For all its problems, California’s economy is still one of the nation’s top spawning grounds for new enterprises.

The number of businesses incorporating in California last year rose 7% to 42,871. That was the fourth-highest total in the country, and the increase was well above the 5% growth rate nationwide for 1994.

It also marked the third straight year that incorporation numbers rose in California. But Dun & Bradstreet Corp., which compiled the figures, noted that the 1994 figure was well below the peak 59,697 incorporations the state recorded in 1987.
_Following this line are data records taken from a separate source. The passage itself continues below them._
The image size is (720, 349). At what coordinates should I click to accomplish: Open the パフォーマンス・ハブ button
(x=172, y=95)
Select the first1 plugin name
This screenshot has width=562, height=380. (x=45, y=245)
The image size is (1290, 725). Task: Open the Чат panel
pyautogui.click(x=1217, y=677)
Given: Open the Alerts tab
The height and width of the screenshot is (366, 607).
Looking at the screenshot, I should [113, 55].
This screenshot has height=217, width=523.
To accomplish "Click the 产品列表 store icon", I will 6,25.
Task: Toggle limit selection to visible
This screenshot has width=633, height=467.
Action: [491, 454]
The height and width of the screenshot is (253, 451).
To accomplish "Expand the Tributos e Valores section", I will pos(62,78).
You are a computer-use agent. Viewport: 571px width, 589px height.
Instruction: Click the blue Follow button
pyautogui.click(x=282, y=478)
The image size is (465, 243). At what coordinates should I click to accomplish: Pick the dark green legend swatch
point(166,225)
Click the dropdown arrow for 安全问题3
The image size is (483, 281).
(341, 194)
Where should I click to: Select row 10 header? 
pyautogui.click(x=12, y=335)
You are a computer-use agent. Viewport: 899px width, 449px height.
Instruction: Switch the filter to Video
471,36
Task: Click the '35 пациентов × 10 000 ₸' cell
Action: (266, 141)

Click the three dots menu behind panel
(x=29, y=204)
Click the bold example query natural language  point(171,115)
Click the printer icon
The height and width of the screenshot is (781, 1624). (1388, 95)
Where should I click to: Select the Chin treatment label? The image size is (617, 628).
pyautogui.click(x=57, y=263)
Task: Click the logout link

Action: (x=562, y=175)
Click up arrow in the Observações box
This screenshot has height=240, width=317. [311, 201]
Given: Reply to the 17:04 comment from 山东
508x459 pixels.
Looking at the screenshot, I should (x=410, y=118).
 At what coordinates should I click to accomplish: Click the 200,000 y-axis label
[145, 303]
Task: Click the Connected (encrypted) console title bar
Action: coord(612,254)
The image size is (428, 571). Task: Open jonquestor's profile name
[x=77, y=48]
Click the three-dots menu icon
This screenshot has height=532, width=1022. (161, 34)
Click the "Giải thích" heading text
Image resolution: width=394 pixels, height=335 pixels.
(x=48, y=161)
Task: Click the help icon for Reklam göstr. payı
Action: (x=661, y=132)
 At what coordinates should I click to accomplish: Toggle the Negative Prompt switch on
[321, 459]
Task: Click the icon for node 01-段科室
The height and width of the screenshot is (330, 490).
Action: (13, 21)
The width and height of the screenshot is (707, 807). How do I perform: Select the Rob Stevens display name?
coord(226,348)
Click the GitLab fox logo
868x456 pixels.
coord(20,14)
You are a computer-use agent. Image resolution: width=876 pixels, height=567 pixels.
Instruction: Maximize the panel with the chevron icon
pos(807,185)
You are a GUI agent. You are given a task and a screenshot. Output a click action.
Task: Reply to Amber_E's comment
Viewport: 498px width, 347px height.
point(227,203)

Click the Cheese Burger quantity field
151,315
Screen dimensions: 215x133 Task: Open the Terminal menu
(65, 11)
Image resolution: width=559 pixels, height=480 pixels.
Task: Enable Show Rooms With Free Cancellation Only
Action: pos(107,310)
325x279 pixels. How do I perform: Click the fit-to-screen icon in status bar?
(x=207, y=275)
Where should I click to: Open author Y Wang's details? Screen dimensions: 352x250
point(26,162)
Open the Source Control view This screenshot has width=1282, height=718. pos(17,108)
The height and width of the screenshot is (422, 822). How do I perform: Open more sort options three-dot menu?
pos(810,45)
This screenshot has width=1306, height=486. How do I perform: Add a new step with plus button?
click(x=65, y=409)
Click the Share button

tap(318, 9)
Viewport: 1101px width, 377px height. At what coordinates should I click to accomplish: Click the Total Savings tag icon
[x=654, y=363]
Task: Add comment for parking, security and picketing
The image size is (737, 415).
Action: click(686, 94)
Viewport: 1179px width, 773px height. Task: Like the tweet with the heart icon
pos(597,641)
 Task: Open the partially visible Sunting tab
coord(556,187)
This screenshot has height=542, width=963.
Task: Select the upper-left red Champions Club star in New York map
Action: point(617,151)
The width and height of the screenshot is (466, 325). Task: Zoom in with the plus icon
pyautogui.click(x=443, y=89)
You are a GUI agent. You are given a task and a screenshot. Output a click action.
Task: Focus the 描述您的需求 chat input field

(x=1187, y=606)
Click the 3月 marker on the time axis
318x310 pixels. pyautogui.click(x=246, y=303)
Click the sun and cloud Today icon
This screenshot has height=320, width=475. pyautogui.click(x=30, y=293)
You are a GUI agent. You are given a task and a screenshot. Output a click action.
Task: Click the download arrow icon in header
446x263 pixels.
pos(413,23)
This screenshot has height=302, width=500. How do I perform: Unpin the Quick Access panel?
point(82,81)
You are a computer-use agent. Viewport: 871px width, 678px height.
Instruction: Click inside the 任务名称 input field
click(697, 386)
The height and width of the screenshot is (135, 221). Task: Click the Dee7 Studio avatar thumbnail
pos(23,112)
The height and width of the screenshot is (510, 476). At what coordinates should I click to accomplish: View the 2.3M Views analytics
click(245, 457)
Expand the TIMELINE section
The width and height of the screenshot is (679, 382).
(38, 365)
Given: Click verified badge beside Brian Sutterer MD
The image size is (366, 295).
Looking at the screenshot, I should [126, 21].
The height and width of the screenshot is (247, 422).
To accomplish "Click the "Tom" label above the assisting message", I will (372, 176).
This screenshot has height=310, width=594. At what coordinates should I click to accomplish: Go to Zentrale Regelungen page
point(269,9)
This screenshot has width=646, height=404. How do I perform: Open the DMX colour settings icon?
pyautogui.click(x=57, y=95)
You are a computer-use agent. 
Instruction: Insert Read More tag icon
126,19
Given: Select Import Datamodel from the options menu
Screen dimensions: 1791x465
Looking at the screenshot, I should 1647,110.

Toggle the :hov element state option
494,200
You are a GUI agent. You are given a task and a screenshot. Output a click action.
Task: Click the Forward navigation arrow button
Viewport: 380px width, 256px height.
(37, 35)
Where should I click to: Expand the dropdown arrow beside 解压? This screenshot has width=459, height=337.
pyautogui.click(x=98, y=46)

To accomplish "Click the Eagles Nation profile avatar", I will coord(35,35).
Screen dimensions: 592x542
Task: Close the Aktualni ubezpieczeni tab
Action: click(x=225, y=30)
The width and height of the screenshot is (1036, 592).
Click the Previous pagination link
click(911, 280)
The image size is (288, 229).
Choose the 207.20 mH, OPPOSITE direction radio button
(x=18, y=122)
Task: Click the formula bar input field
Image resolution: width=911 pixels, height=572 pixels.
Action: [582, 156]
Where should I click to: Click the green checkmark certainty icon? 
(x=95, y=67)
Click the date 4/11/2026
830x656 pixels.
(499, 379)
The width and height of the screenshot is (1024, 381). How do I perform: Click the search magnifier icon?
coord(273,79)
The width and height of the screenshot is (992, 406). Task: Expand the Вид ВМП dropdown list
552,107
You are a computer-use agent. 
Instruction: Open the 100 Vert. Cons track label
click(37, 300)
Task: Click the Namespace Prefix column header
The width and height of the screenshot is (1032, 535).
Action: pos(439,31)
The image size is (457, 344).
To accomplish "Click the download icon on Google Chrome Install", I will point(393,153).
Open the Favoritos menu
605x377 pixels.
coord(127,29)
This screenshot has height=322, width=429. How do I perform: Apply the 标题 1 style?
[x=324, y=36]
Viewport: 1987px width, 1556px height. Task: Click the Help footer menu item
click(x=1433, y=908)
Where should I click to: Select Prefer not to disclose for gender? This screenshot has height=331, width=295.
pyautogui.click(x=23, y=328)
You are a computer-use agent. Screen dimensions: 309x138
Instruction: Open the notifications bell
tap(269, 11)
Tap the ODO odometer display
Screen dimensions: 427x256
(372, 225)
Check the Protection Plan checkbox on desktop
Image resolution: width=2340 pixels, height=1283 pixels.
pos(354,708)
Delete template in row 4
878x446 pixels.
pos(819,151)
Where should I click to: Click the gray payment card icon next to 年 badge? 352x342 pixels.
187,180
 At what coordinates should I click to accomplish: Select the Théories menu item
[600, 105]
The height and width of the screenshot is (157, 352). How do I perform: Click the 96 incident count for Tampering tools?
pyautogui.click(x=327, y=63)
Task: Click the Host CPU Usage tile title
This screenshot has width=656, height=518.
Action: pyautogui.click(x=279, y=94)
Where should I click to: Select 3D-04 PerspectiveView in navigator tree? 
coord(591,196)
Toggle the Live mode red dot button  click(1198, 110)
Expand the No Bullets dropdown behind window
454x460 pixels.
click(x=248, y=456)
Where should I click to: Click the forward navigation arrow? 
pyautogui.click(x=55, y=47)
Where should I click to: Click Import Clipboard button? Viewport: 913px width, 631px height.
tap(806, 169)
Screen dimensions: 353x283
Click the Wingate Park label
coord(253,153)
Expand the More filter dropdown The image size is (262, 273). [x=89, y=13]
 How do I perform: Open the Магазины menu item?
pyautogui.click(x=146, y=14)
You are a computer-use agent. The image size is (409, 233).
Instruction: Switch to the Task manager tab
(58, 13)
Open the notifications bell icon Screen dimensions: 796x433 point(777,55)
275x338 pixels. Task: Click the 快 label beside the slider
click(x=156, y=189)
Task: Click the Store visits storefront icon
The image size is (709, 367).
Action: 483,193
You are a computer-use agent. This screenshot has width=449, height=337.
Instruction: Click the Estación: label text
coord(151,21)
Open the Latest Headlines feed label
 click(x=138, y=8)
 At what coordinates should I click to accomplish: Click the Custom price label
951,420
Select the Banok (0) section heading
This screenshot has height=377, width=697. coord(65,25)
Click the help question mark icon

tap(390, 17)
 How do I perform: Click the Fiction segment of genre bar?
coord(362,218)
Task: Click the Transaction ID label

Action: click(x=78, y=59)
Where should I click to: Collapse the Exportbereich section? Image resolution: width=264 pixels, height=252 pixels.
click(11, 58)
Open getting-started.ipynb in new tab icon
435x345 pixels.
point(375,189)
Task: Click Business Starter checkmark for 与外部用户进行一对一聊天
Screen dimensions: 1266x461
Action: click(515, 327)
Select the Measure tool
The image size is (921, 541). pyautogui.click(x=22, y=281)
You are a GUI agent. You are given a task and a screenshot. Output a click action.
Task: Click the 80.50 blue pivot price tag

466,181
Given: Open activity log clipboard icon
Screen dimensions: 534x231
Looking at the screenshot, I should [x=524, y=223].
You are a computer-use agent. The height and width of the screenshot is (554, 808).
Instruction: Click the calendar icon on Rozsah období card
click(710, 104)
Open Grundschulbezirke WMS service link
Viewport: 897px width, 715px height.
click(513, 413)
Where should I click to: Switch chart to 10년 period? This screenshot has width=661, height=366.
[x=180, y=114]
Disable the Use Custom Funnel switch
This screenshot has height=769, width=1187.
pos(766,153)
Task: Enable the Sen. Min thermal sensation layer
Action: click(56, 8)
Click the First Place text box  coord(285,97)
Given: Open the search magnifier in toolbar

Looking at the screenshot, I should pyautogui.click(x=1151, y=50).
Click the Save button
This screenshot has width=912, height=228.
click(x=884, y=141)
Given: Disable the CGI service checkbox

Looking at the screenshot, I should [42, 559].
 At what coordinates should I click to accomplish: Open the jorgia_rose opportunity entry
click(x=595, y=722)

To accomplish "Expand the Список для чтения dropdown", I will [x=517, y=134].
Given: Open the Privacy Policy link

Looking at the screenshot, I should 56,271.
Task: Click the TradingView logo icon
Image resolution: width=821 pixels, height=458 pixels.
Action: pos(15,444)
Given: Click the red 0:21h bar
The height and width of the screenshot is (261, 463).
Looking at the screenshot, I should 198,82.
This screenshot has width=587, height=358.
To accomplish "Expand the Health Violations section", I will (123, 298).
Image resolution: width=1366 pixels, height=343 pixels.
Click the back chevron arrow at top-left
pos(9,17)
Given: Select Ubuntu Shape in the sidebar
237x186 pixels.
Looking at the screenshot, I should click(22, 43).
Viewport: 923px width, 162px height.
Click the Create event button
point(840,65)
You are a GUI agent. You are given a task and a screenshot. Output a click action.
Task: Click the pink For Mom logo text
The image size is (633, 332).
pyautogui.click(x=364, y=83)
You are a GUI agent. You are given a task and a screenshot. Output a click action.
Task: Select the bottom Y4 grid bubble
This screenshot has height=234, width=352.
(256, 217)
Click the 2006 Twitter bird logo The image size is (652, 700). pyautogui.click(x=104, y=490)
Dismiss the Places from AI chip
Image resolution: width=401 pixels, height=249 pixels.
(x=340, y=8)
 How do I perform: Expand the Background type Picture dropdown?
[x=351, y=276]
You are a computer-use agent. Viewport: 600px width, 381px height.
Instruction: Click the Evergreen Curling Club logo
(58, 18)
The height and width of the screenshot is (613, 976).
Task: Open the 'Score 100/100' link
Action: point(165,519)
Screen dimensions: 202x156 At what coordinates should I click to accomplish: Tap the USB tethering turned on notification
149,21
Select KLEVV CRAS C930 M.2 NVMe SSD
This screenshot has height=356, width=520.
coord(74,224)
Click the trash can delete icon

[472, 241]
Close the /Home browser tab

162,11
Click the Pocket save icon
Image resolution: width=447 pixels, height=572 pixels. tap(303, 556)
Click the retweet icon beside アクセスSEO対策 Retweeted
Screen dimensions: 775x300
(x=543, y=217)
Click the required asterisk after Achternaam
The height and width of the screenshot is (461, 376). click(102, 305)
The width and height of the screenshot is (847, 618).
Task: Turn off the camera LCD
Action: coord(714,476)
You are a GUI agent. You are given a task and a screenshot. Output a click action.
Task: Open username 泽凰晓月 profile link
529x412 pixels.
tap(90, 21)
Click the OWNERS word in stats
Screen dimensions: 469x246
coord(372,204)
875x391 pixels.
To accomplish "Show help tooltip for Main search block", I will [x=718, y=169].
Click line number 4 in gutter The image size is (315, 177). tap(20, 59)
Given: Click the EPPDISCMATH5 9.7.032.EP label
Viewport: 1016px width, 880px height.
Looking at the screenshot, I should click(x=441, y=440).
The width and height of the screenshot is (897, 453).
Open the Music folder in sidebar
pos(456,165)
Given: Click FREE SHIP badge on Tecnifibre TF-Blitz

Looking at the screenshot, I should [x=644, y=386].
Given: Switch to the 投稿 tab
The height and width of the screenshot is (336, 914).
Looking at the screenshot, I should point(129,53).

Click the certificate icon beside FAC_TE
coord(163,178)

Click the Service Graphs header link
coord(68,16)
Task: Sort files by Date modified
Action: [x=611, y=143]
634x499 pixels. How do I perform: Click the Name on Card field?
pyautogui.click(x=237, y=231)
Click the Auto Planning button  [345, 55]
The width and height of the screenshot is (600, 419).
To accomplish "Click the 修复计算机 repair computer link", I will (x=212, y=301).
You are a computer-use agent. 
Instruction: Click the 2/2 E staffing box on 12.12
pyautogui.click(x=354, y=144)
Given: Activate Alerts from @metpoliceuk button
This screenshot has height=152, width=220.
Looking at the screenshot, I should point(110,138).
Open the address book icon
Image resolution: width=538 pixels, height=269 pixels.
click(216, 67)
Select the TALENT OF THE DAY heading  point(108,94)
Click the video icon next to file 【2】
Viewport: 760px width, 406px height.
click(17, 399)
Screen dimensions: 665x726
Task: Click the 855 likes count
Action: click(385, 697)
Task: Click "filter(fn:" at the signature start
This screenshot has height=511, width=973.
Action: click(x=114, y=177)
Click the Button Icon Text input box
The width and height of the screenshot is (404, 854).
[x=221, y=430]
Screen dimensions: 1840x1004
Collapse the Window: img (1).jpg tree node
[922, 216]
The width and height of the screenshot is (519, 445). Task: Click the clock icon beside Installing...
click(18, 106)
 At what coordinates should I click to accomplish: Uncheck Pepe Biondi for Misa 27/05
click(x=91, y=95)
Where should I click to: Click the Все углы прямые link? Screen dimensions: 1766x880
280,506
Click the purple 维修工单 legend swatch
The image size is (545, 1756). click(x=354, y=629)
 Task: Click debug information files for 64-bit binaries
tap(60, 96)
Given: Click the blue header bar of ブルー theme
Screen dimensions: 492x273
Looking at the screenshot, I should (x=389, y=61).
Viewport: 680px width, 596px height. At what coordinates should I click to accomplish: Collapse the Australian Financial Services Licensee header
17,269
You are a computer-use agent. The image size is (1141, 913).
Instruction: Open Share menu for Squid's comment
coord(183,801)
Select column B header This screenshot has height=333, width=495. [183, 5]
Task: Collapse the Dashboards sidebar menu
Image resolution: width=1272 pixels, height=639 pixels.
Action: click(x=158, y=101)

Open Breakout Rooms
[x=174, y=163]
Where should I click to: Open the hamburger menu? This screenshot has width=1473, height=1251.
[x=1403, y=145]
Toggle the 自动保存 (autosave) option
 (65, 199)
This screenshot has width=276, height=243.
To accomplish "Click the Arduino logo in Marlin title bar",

Government, meanwhile, is a question mark in California’s economic future. Total federal, state and local government employment in June, at 2.14 million people, was up 0.5% from a year earlier. But looming on the horizon are massive job cuts proposed in Los Angeles and Orange counties as part of budget reforms in those regions.

(BEGIN TEXT OF INFOBOX / INFOGRAPHIC)

What’s Up, What’s Not

Sectors of California’s economy that are improving or holding steady:

Filmmaking: Robust. Major studios plan lot expansions.

Professional services: Engineering, computer services are powering state’s job growth.

Retail Sales: Up 4% every quarter in 1994, but slowed early this year.

Tourism: Los Angeles and San Francisco among top five U.S. vacation spots.

Agriculture: Holding its own--with boost from exports--despite destructive storms.

Sectors that remain anemic:

Real estate sales: Waning consumer confidence makes this the economy’s most depressed segment.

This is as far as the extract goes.